Conversion: supplementary

114.—(1) If the Commission grants an application for conversion, it shall—

(a)register the CIO to which the application related in the register of charities, and

(b)send to the appropriate registrar (see section 112(12)) a copy of each of the resolutions of the converting company or registered society referred to in section 112(5)(a) and (c), and a copy of the entry in the register relating to the CIO.

(2) The registration of the CIO in the register shall be provisional only until the appropriate registrar cancels the registration of the company or registered society as required by subsection (3)(b).

(3) The appropriate registrar shall—

(a)register the documents received under subsection (1)(b), and

(b)cancel the registration of the company in the register of companies, or of the society in the register maintained under the Industrial and Provident Societies Act (Northern Ireland) 1969 (c. 24),

and shall notify the Commission of having done so.

(4) When the appropriate registrar cancels the registration of the company or of the registered society, the company or registered society is thereupon converted into a CIO, being a body corporate—

(a)whose constitution is that proposed in the application for conversion,

(b)whose name is that specified in the constitution, and

(c)whose first members are the members of the converting company or society immediately before the moment of conversion.

(5) If the converting company or registered society had a share capital, upon the conversion of the company or registered society all the shares shall by virtue of this subsection be cancelled, and no former holder of any cancelled share shall have any right in respect of it after its cancellation.

(6) Subsection (5) does not affect any right which accrued in respect of a share before its cancellation.

(7) The entry relating to the charity’s registration in the register shall include—

(a)a note that it is constituted as a CIO,

(b)the date on which it became so constituted, and

(c)a note of the name of the company or society which was converted into the CIO,

but the matters mentioned in paragraphs (a) and (b) are to be included only when the appropriate registrar has notified the Commission as required by subsection (3).

(8) A copy of the entry in the register shall be sent to the charity at the principal office of the CIO.

(9) The conversion of a charitable company or of a registered society into a CIO does not affect, in particular, any liability to which the company or registered society was subject by virtue of its being a charitable company or registered society.

Conversion of community interest company

115.—(1) The Department may by regulations make provision for the conversion of a community interest company into a CIO, and for the CIO’s registration as a charity.
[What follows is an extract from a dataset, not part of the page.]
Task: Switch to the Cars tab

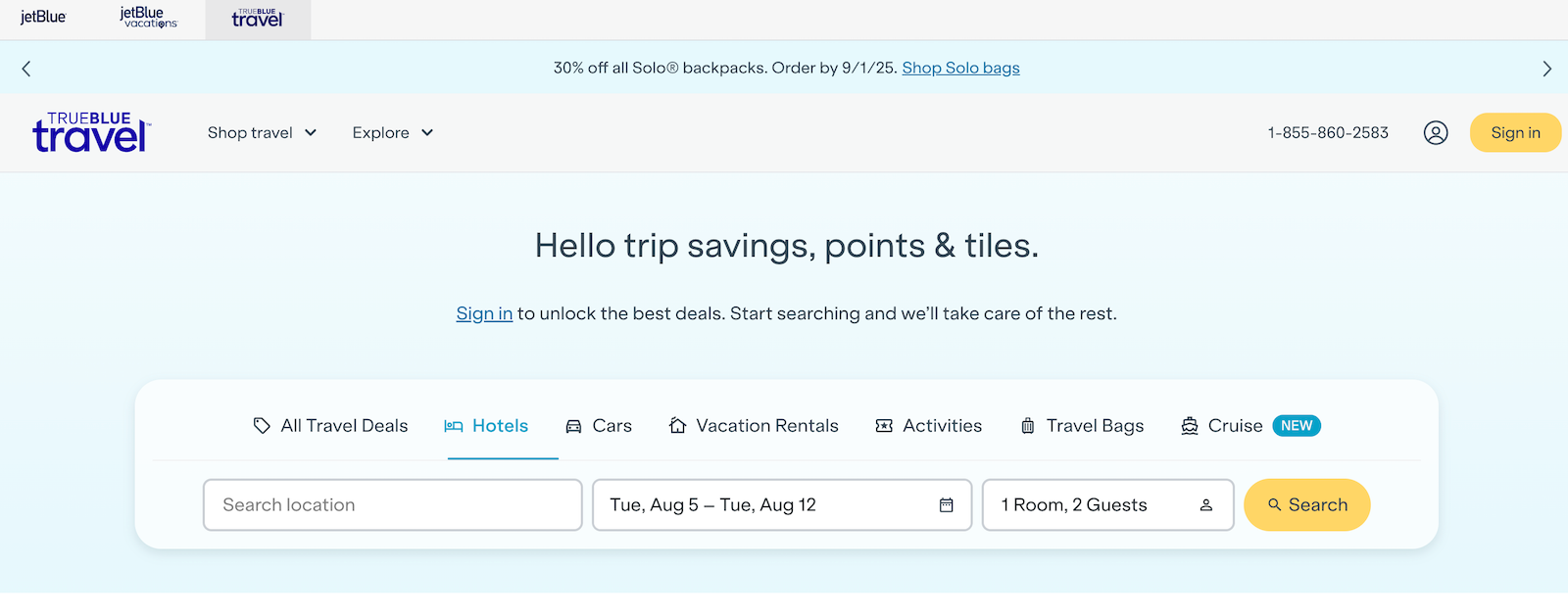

(2) The regulations may, in particular, apply, or apply with modifications specified in the regulations, or disapply, anything in sections 53 to 55 of the Companies (Audit, Investigations and Community Enterprise) Act 2004 or in sections 112 to 114 above.

Amalgamation of CIOs

116.—(1) Any two or more CIOs (“the old CIOs”) may, in accordance with this section, apply to the Commission to be amalgamated, and for the incorporation and registration as a charity of a new CIO (“the new CIO”) as their successor.
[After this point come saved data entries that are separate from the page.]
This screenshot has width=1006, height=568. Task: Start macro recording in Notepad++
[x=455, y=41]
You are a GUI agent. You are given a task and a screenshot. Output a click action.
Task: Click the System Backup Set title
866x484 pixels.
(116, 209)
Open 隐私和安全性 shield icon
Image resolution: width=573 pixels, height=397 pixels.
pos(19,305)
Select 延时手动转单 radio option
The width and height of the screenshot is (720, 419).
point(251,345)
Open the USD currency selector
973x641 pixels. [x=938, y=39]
(2) Such an application is referred to in this section and section 117 as an “application for amalgamation”.

(3) Subsections (2) to (4) of section 110 apply in relation to an application for amalgamation as they apply to an application for a CIO to be constituted, but in those subsections—

(a)“the applicants” shall be construed as meaning the old CIOs, and

(b)references to the CIO are to the new CIO.

(4) In addition to the documents and information referred to in section 110(2), the old CIOs shall supply the Commission with—

(a)a copy of a resolution of each of the old CIOs approving the proposed amalgamation, and

(b)a copy of a resolution of each of the old CIOs adopting the proposed constitution of the new CIO.
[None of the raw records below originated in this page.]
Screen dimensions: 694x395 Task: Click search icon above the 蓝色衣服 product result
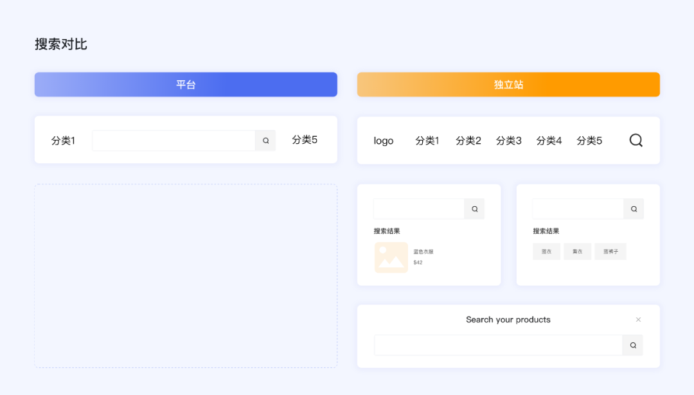[474, 209]
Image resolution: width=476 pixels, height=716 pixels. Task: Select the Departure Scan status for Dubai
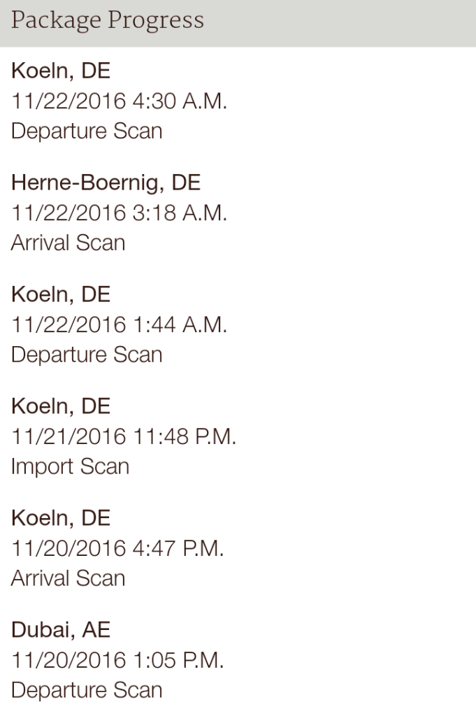point(87,690)
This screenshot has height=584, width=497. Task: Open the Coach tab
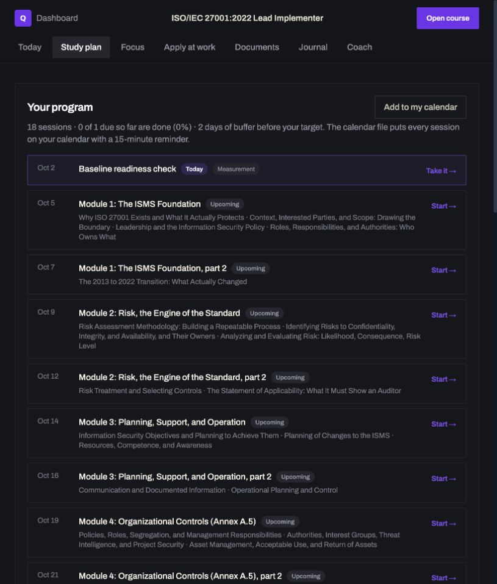360,48
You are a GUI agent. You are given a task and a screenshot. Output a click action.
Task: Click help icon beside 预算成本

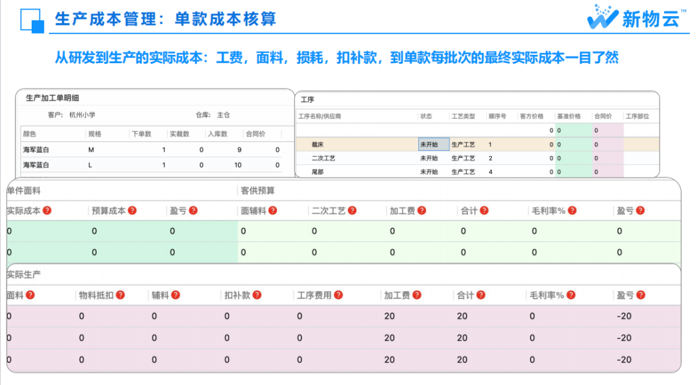[x=132, y=210]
(5) The resolutions referred to in subsection (4) must have been passed—

(a)by a 75% majority of those voting at a general meeting of the CIO (including those voting by proxy or by post, if voting that way is permitted), or

(b)unanimously by the CIO’s members, otherwise than at a general meeting.

(6) The date of passing of such a resolution is—

(a)the date of the general meeting at which it was passed, or

(b)if it was passed otherwise than at a general meeting, the date on which provision in the CIO’s constitution or in regulations made under paragraph 13 of Schedule 7 deems it to have been passed (but that date may not be earlier than that on which the last member agreed to it).

(7) Each old CIO shall—

(a)give notice of the proposed amalgamation in the way (or ways) that in the opinion of its charity trustees will make it most likely to come to the attention of those who would be affected by the amalgamation, and

(b)send a copy of the notice to the Commission.

(8) The notice shall invite any persons who consider that they would be affected by the proposed amalgamation to make representations to the Commission not later than a date determined by the Commission and specified in the notice.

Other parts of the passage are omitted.